Reproduce the listing below with every occurrence of "GUI agent" replaced by "interface agent" and nothing else changed.

--- Start ---

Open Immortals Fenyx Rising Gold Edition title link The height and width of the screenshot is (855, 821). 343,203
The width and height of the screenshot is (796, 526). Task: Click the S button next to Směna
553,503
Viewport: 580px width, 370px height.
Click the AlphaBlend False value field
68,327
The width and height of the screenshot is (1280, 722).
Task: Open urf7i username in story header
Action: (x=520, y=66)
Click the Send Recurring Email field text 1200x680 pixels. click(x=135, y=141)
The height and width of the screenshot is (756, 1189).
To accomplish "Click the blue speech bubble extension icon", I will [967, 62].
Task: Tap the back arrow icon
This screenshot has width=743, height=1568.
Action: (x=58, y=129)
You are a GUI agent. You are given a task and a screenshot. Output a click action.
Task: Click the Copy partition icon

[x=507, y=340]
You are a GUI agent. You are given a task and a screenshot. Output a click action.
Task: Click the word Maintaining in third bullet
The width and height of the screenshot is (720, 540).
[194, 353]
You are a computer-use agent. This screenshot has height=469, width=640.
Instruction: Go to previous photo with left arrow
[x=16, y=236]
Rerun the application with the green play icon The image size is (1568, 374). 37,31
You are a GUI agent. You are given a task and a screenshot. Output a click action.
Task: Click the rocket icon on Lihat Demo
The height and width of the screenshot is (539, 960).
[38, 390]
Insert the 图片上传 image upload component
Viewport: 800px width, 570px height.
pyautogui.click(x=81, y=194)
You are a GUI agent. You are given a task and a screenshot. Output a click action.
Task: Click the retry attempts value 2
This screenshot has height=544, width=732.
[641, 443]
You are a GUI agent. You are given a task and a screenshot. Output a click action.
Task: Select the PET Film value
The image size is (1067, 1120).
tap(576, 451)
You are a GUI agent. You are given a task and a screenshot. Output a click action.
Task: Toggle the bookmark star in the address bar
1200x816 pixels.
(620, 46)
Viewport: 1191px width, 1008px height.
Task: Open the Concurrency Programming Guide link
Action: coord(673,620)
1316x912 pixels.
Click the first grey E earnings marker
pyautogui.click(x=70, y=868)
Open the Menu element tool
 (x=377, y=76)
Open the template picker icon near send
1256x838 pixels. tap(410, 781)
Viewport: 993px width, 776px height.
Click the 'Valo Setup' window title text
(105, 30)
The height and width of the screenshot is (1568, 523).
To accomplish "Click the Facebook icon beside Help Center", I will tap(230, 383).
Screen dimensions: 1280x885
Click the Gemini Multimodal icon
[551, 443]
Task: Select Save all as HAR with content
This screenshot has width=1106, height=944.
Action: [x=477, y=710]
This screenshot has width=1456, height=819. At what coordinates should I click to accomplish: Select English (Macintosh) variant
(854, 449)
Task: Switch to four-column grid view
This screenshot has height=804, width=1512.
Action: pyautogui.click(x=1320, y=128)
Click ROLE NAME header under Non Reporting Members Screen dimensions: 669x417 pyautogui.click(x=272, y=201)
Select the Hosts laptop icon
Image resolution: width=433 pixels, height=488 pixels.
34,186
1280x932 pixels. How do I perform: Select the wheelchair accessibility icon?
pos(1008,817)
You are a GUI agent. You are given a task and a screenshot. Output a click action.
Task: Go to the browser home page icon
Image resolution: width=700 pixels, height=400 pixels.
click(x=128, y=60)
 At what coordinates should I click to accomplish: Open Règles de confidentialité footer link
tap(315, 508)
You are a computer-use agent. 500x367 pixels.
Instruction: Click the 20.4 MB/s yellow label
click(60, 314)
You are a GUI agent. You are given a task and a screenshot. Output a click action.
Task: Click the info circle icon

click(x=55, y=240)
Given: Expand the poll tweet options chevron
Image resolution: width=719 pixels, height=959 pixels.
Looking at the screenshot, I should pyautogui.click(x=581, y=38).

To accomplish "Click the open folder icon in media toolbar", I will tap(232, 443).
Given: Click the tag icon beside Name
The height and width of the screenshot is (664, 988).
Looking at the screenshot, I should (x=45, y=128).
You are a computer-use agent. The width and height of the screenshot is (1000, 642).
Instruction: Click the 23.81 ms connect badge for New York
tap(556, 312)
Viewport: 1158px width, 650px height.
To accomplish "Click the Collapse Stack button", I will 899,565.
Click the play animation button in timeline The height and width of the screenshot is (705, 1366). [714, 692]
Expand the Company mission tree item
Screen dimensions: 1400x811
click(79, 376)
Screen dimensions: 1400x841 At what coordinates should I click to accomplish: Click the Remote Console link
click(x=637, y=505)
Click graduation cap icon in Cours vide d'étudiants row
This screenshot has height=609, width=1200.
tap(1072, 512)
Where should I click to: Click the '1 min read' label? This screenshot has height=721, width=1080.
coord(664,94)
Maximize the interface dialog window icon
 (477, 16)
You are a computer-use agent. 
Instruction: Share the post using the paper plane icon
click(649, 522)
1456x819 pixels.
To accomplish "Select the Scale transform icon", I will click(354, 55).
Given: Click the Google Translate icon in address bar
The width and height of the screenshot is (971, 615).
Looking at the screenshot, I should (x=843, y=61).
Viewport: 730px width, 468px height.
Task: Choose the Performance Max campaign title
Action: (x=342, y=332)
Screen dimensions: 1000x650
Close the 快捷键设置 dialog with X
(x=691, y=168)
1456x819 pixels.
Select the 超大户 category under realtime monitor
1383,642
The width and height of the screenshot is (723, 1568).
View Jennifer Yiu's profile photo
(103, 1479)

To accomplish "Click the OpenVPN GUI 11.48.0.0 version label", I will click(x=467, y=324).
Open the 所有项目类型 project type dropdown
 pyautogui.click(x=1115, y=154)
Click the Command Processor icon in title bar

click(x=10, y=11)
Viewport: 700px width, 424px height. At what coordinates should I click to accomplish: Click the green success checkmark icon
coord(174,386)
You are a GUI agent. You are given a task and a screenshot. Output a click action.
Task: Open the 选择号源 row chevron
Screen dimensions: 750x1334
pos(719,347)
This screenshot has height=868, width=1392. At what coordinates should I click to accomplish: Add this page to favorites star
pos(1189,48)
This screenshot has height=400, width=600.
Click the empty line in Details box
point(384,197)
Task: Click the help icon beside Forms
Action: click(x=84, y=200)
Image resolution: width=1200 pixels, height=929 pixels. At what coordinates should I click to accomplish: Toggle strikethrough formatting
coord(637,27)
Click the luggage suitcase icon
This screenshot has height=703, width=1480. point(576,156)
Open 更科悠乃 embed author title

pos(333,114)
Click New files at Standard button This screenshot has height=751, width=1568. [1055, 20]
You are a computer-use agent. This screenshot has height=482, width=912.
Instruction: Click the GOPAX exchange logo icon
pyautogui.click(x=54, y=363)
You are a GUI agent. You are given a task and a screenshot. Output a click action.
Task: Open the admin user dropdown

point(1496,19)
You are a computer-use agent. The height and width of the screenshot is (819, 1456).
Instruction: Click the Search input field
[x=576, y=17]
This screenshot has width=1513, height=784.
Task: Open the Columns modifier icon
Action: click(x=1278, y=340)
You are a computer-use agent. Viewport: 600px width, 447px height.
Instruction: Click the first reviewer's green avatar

--- End ---

Result for this exercise.
Open Immortals Fenyx Rising Gold Edition title link The height and width of the screenshot is (855, 821). 343,203
The width and height of the screenshot is (796, 526). Task: Click the S button next to Směna
553,503
Viewport: 580px width, 370px height.
Click the AlphaBlend False value field
68,327
The width and height of the screenshot is (1280, 722).
Task: Open urf7i username in story header
Action: (x=520, y=66)
Click the Send Recurring Email field text 1200x680 pixels. click(x=135, y=141)
The height and width of the screenshot is (756, 1189).
To accomplish "Click the blue speech bubble extension icon", I will [967, 62].
Task: Tap the back arrow icon
This screenshot has width=743, height=1568.
Action: (x=58, y=129)
You are a interface agent. You are given a task and a screenshot. Output a click action.
Task: Click the Copy partition icon

[x=507, y=340]
You are a interface agent. You are given a task and a screenshot. Output a click action.
Task: Click the word Maintaining in third bullet
The width and height of the screenshot is (720, 540).
[194, 353]
You are a computer-use agent. This screenshot has height=469, width=640.
Instruction: Go to previous photo with left arrow
[x=16, y=236]
Rerun the application with the green play icon The image size is (1568, 374). 37,31
You are a interface agent. You are given a task and a screenshot. Output a click action.
Task: Click the rocket icon on Lihat Demo
The height and width of the screenshot is (539, 960).
[38, 390]
Insert the 图片上传 image upload component
Viewport: 800px width, 570px height.
pyautogui.click(x=81, y=194)
You are a interface agent. You are given a task and a screenshot. Output a click action.
Task: Click the retry attempts value 2
This screenshot has height=544, width=732.
[641, 443]
You are a interface agent. You are given a task and a screenshot. Output a click action.
Task: Select the PET Film value
The image size is (1067, 1120).
tap(576, 451)
You are a interface agent. You are given a task and a screenshot. Output a click action.
Task: Toggle the bookmark star in the address bar
1200x816 pixels.
(620, 46)
Viewport: 1191px width, 1008px height.
Task: Open the Concurrency Programming Guide link
Action: coord(673,620)
1316x912 pixels.
Click the first grey E earnings marker
pyautogui.click(x=70, y=868)
Open the Menu element tool
 (x=377, y=76)
Open the template picker icon near send
1256x838 pixels. tap(410, 781)
Viewport: 993px width, 776px height.
Click the 'Valo Setup' window title text
(105, 30)
The height and width of the screenshot is (1568, 523).
To accomplish "Click the Facebook icon beside Help Center", I will tap(230, 383).
Screen dimensions: 1280x885
Click the Gemini Multimodal icon
[551, 443]
Task: Select Save all as HAR with content
This screenshot has width=1106, height=944.
Action: [x=477, y=710]
This screenshot has width=1456, height=819. At what coordinates should I click to accomplish: Select English (Macintosh) variant
(854, 449)
Task: Switch to four-column grid view
This screenshot has height=804, width=1512.
Action: pyautogui.click(x=1320, y=128)
Click ROLE NAME header under Non Reporting Members Screen dimensions: 669x417 pyautogui.click(x=272, y=201)
Select the Hosts laptop icon
Image resolution: width=433 pixels, height=488 pixels.
34,186
1280x932 pixels. How do I perform: Select the wheelchair accessibility icon?
pos(1008,817)
You are a interface agent. You are given a task and a screenshot. Output a click action.
Task: Go to the browser home page icon
Image resolution: width=700 pixels, height=400 pixels.
click(x=128, y=60)
 At what coordinates should I click to accomplish: Open Règles de confidentialité footer link
tap(315, 508)
You are a computer-use agent. 500x367 pixels.
Instruction: Click the 20.4 MB/s yellow label
click(60, 314)
You are a interface agent. You are given a task and a screenshot. Output a click action.
Task: Click the info circle icon

click(x=55, y=240)
Given: Expand the poll tweet options chevron
Image resolution: width=719 pixels, height=959 pixels.
Looking at the screenshot, I should pyautogui.click(x=581, y=38).

To accomplish "Click the open folder icon in media toolbar", I will tap(232, 443).
Given: Click the tag icon beside Name
The height and width of the screenshot is (664, 988).
Looking at the screenshot, I should (x=45, y=128).
You are a computer-use agent. The width and height of the screenshot is (1000, 642).
Instruction: Click the 23.81 ms connect badge for New York
tap(556, 312)
Viewport: 1158px width, 650px height.
To accomplish "Click the Collapse Stack button", I will 899,565.
Click the play animation button in timeline The height and width of the screenshot is (705, 1366). [714, 692]
Expand the Company mission tree item
Screen dimensions: 1400x811
click(79, 376)
Screen dimensions: 1400x841 At what coordinates should I click to accomplish: Click the Remote Console link
click(x=637, y=505)
Click graduation cap icon in Cours vide d'étudiants row
This screenshot has height=609, width=1200.
tap(1072, 512)
Where should I click to: Click the '1 min read' label? This screenshot has height=721, width=1080.
coord(664,94)
Maximize the interface dialog window icon
 (477, 16)
You are a computer-use agent. 
Instruction: Share the post using the paper plane icon
click(649, 522)
1456x819 pixels.
To accomplish "Select the Scale transform icon", I will click(354, 55).
Given: Click the Google Translate icon in address bar
The width and height of the screenshot is (971, 615).
Looking at the screenshot, I should (x=843, y=61).
Viewport: 730px width, 468px height.
Task: Choose the Performance Max campaign title
Action: (x=342, y=332)
Screen dimensions: 1000x650
Close the 快捷键设置 dialog with X
(x=691, y=168)
1456x819 pixels.
Select the 超大户 category under realtime monitor
1383,642
The width and height of the screenshot is (723, 1568).
View Jennifer Yiu's profile photo
(103, 1479)

To accomplish "Click the OpenVPN GUI 11.48.0.0 version label", I will click(x=467, y=324).
Open the 所有项目类型 project type dropdown
 pyautogui.click(x=1115, y=154)
Click the Command Processor icon in title bar

click(x=10, y=11)
Viewport: 700px width, 424px height. At what coordinates should I click to accomplish: Click the green success checkmark icon
coord(174,386)
You are a interface agent. You are given a task and a screenshot. Output a click action.
Task: Open the 选择号源 row chevron
Screen dimensions: 750x1334
pos(719,347)
This screenshot has height=868, width=1392. At what coordinates should I click to accomplish: Add this page to favorites star
pos(1189,48)
This screenshot has height=400, width=600.
Click the empty line in Details box
point(384,197)
Task: Click the help icon beside Forms
Action: click(x=84, y=200)
Image resolution: width=1200 pixels, height=929 pixels. At what coordinates should I click to accomplish: Toggle strikethrough formatting
coord(637,27)
Click the luggage suitcase icon
This screenshot has height=703, width=1480. point(576,156)
Open 更科悠乃 embed author title

pos(333,114)
Click New files at Standard button This screenshot has height=751, width=1568. [1055, 20]
You are a computer-use agent. This screenshot has height=482, width=912.
Instruction: Click the GOPAX exchange logo icon
pyautogui.click(x=54, y=363)
You are a interface agent. You are given a task and a screenshot. Output a click action.
Task: Open the admin user dropdown

point(1496,19)
You are a computer-use agent. The height and width of the screenshot is (819, 1456).
Instruction: Click the Search input field
[x=576, y=17]
This screenshot has width=1513, height=784.
Task: Open the Columns modifier icon
Action: click(x=1278, y=340)
You are a computer-use agent. Viewport: 600px width, 447px height.
Instruction: Click the first reviewer's green avatar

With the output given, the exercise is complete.